Goldenrod--Kentucky's State Flower. You're going to make me cry. Sniff, sniff...ACHOOOOOO! (No, that was really the ragweed.)
Toy
WV: I am not kidding: Insultem. I'll do my best. With whom shall I begin? Any suggestions?
An allergist's dream
The bees are feasting
The monarchs are sipping
And white paper folds unfold flit and fold.
Honey and bumble in concentration collide.
It's a frickin' madhouse out there!
But somehow it all works out
As each furious worker
Fills out her quota of
Food for the hive.
Allergies also came to mind for me.
It is, I suppose, a measure of my experiential impoverishment that up to now, "goldenrod" had existed in my imagination only as a hazy idea of some kind of yellowish plant, called up by the lines:
And the lost heart stiffens and rejoices
In the lost lilac and the lost sea voices
And the weak spirit quickens to rebel
For the bent golden-rod and the lost sea smell
Quickens to recover
The cry of quail and the whirling plover
And the blind eye creates
The empty forms between the ivory gates
And smell renews the salt savour of the sandy earth.
Well, now I have a flower to go with the lines.
Goldenrod pollen is so heavy that it takes a bumblebee to carry it around.

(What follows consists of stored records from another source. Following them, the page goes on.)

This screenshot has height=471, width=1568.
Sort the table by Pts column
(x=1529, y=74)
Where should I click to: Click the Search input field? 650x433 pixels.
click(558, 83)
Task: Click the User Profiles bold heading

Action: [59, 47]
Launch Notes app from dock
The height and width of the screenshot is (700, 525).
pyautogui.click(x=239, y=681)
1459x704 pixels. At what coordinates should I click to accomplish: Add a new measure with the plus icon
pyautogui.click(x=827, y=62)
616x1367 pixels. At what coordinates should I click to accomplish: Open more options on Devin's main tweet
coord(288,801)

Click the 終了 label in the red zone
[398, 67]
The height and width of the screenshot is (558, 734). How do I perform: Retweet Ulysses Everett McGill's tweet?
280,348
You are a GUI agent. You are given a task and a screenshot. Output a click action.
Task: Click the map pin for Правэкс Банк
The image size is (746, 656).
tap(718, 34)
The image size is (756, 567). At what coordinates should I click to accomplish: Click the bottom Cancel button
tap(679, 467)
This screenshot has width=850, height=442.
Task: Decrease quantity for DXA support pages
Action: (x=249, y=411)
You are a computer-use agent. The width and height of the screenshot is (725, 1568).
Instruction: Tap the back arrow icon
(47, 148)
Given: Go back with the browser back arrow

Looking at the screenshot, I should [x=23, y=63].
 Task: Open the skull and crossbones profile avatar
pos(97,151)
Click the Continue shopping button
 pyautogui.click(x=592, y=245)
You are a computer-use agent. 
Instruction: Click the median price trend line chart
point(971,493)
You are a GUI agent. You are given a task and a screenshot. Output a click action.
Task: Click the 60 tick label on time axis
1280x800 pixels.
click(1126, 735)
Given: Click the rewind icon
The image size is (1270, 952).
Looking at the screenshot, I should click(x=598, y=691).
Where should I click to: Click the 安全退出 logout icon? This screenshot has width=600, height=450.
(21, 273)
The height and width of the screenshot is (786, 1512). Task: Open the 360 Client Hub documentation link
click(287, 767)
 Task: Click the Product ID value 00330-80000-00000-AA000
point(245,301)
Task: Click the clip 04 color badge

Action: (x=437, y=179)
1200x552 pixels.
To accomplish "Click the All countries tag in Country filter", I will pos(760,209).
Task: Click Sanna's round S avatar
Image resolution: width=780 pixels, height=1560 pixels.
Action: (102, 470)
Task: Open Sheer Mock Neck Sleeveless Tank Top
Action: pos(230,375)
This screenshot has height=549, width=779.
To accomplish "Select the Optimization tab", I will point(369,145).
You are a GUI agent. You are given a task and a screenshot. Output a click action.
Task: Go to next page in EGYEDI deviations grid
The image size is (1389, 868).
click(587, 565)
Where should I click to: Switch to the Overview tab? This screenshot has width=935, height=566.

Unlike ragweed, the wind cannot blow it around and cause people to sneeze. The bee in the picture is a bumblebee, or possibly a carpenter bee. BTW, bumblebees do not live in hives. They live in small family groups of about five or six in holes in the ground. Each one must gather its own food, pollen and nectar, because they cannot feed one another or make honey like honeybees do. However, they are good pollinators of many plants because of their fuzzy bodies.
Right, Ken. Goldenrod and ragweed grow in similar areas and bloom at the same time. Ragweed is a much less obvious flower, so goldenrod gets the blame when people start sneezing.
By the way, all you hay fever sufferers: I read that if you wash your hair and change your pillowcases before bed, you will cut down on allergen exposure. Pollen electrostatically attaches to hair, and when you go to bed, the pollen gets on your pillow, so you have your nose right in the stuff all night. Add pollen night after night, and that's a lot of sneezing and sniffing.
WV: avingold. We're 'avin' gold-enrod talk; or 'Aving old thoughts today.